Chacun comprendra les immenses avantages que présente une alimentation avec des légumes frais, venant tempérer et presque détruire les inconvéniens d’une nourriture exclusive de biscuits d’embarquement et de viandes salées dans les voyages de long cours, et pour les approvisionnemens des armées en campagne et des voyageurs. Ces avantages ont été si bien appréciés, que l’industrie nouvelle a pris rapidement un développement considérable : en 1850, on a produit dans la première usine, à Paris, 22,000 kilos de ces conserves, et 1,200,000 kilos en 1854. Les fondateurs des deux systèmes forment aujourd’hui une seule et même compagnie, dont les produits atteindront en 1855-56 le chiffre de 4 millions de légumes secs, représentant 60 millions de légumes frais récoltés dans six localités différentes.

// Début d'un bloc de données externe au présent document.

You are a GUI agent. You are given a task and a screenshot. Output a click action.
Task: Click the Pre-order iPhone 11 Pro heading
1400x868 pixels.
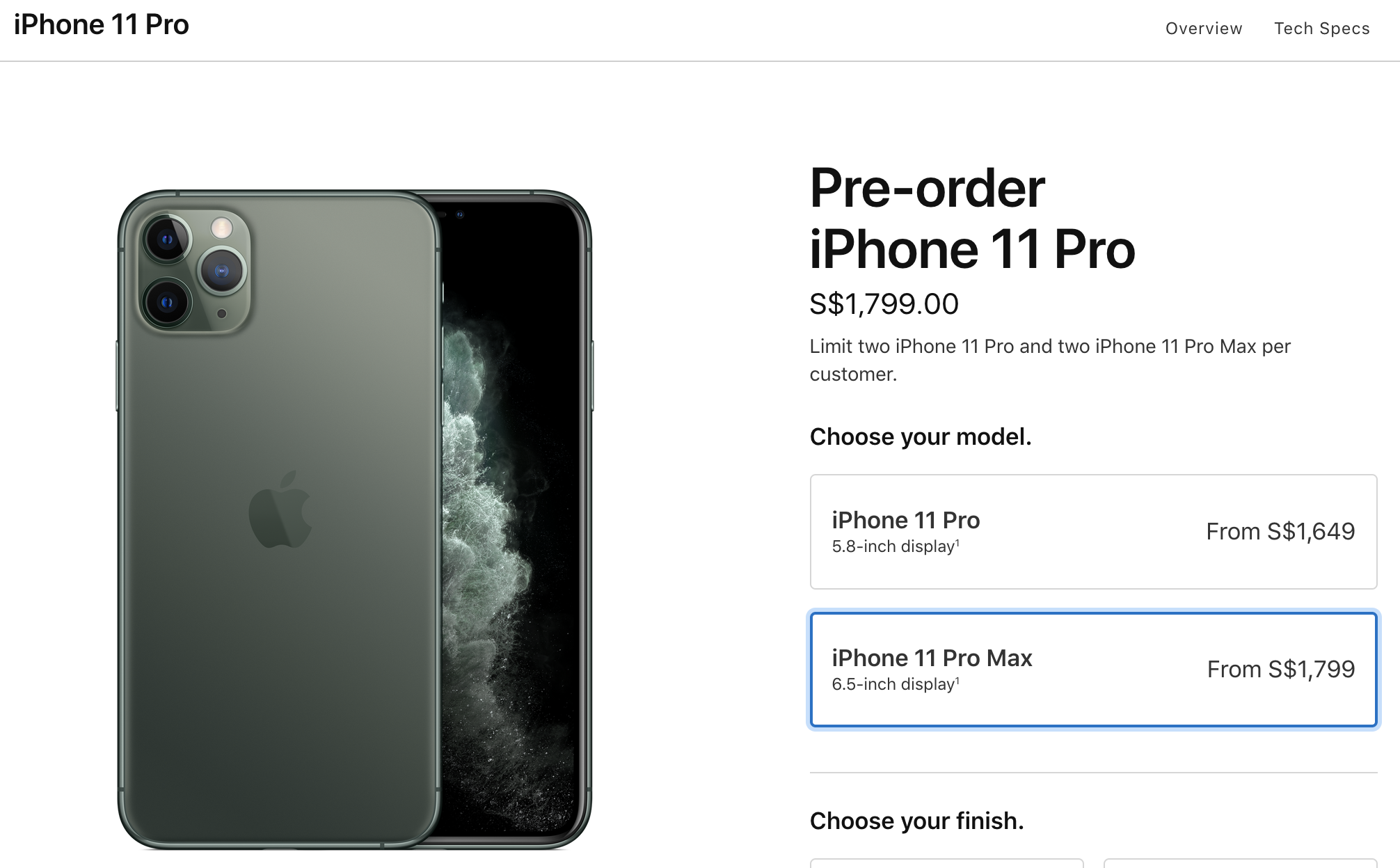click(971, 219)
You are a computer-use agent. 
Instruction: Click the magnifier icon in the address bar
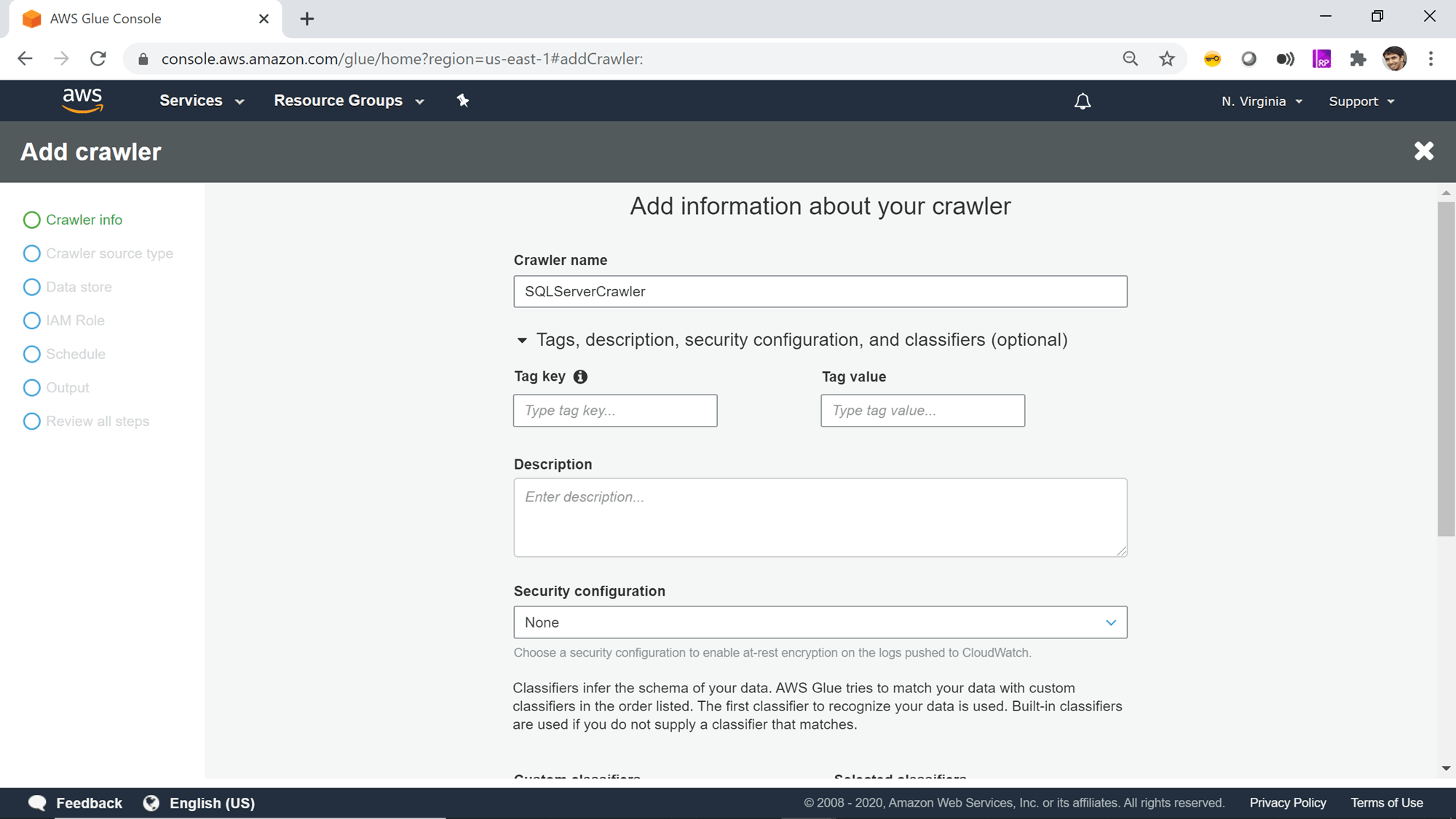click(x=1130, y=59)
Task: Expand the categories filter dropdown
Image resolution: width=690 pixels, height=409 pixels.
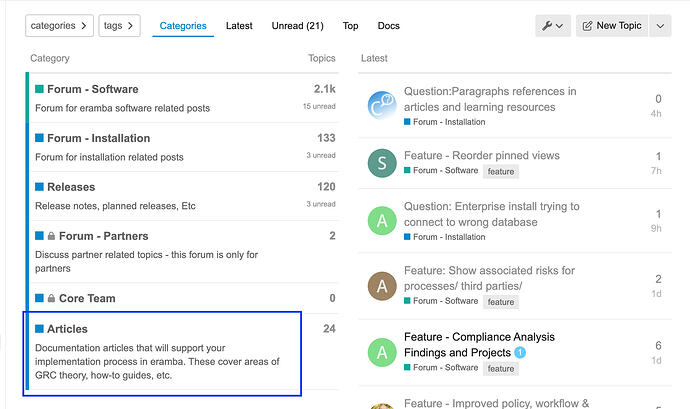Action: coord(59,26)
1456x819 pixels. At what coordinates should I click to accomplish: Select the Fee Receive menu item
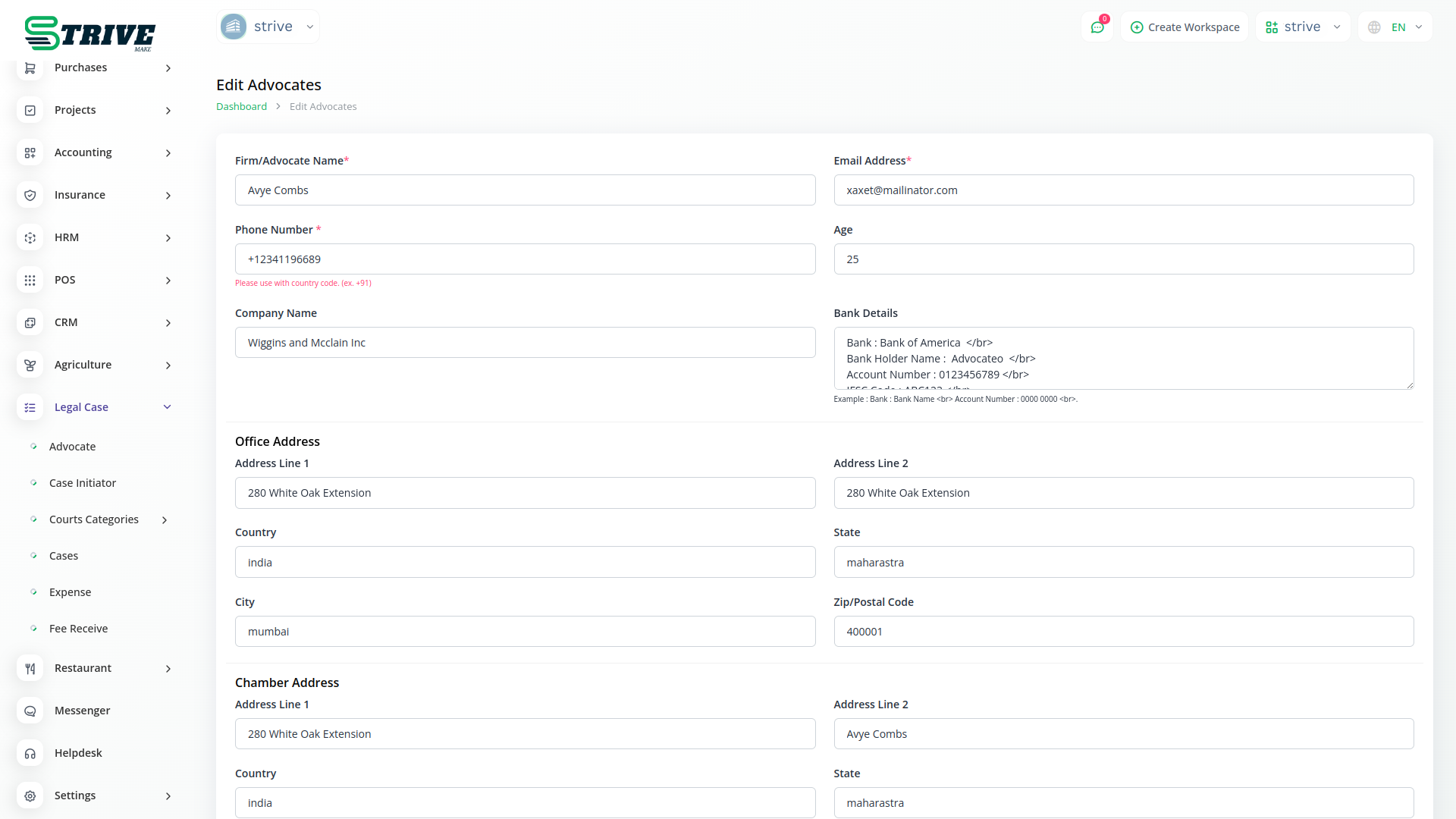tap(78, 629)
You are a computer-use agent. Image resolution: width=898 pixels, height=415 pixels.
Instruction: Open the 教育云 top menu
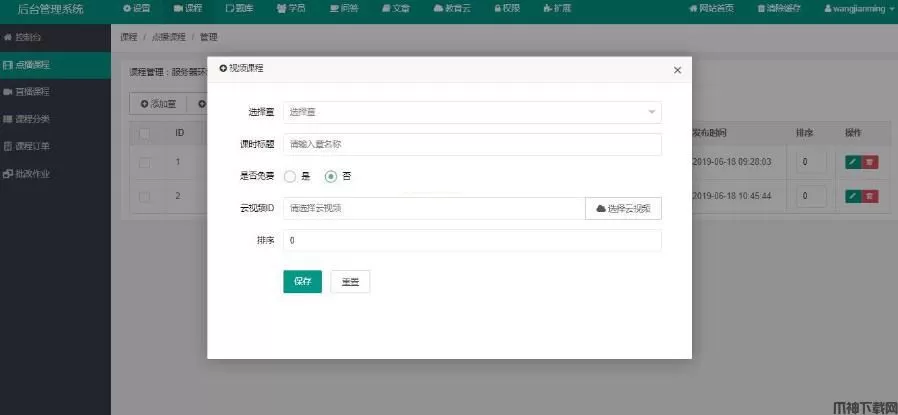(452, 8)
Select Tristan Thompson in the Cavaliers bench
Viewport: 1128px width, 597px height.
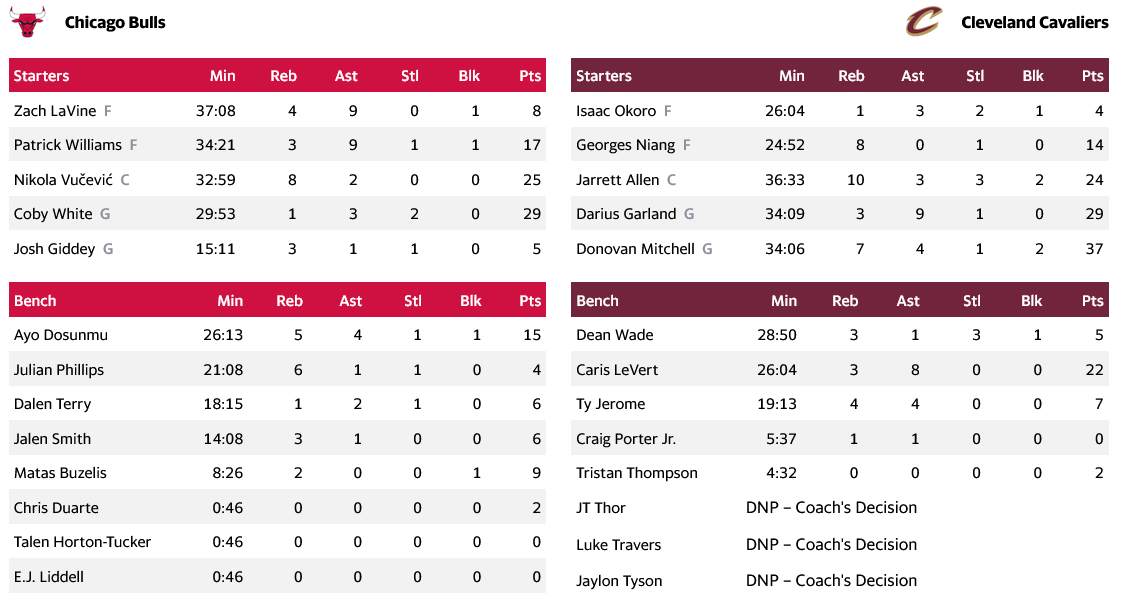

L’intérêt qu’offrent ces divers procédés dans leurs rapports avec l’alimentation publique nous ramène à la question principale traitée dans cette étude, et sur laquelle nous ne dirons plus qu’un mot en terminant. Nous croyons avoir montré que la production de la viande est insuffisante en France, mais que l’on possède aujourd’hui des données certaines sur les développemens à introduire dans la consommation de cette denrée et dans les industries chargées de l’assurer. Nous croyons avoir montré aussi qu’en présence de la rareté des viandes fournies par les éleveurs nationaux, notre pays possède dans l’application de quelques procédés ingénieux un moyen puissant de pourvoir avec économie à l’alimentation publique. C’est encore à la science qu’est due la découverte de ces perfectionnemens, et ici, comme pour l’alimentation en céréales, son double but, — salubrité et bon marché, — a été, on peut le dire, pleinement atteint.


PAYEN, de l’Institut.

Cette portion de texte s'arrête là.